* _PAGE TEXT_:

_ _ _

Western TV reviews

I’ll Be Home for Christmas (2016)

Sometimes you come across Christmas TV movie that looks – for a few precious moments – like it could be tolerable, a treat even. The opening scene is picturesque, the music gets you in the mood, and the lead actor rumbles onto the screen with little apology. I’m describing the first minutes of I’ll Be Home for Christmas, where James Brolin meanders through the countryside in a rusty RV while his wife, the divine Ms. Barbra Streisand, sings the title song. It’s certainly a step up from your usual TV fare, and you’ll be forgiven for wanting a little more from Hallmark.

As it turns out, a compelling script would have been enough. Granted, you’re not watching this or any other Hallmark offering for its original screenplay, but a fresh idea would be wonderful and, please, dialogue that wasn’t lifted from a 8th grader’s journal. But, no, this movie is a depository of clichés with two big screen actors standing around to make the whole thing look respectable.

_ _ _

* _SUPPLIED DATA_:

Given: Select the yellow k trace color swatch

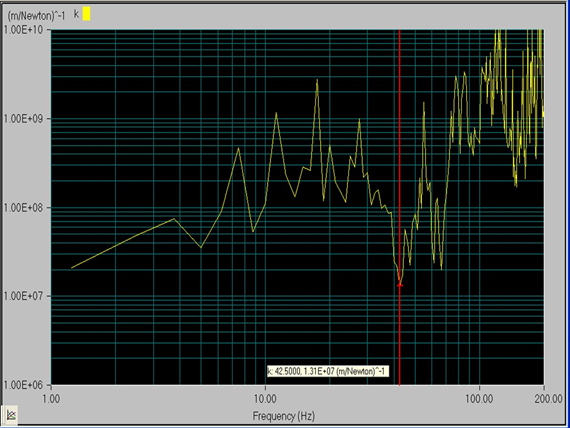Looking at the screenshot, I should 87,14.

_ _ _

* _TASK REQUIREMENTS_: Can you reproduce, word for word, the part of the Christmas movie review above that opens with the words containing "Sometimes you come" and closes with "more from Hallmark."?

* _TASK SOLUTION_:
Sometimes you come across Christmas TV movie that looks – for a few precious moments – like it could be tolerable, a treat even. The opening scene is picturesque, the music gets you in the mood, and the lead actor rumbles onto the screen with little apology. I’m describing the first minutes of I’ll Be Home for Christmas, where James Brolin meanders through the countryside in a rusty RV while his wife, the divine Ms. Barbra Streisand, sings the title song. It’s certainly a step up from your usual TV fare, and you’ll be forgiven for wanting a little more from Hallmark.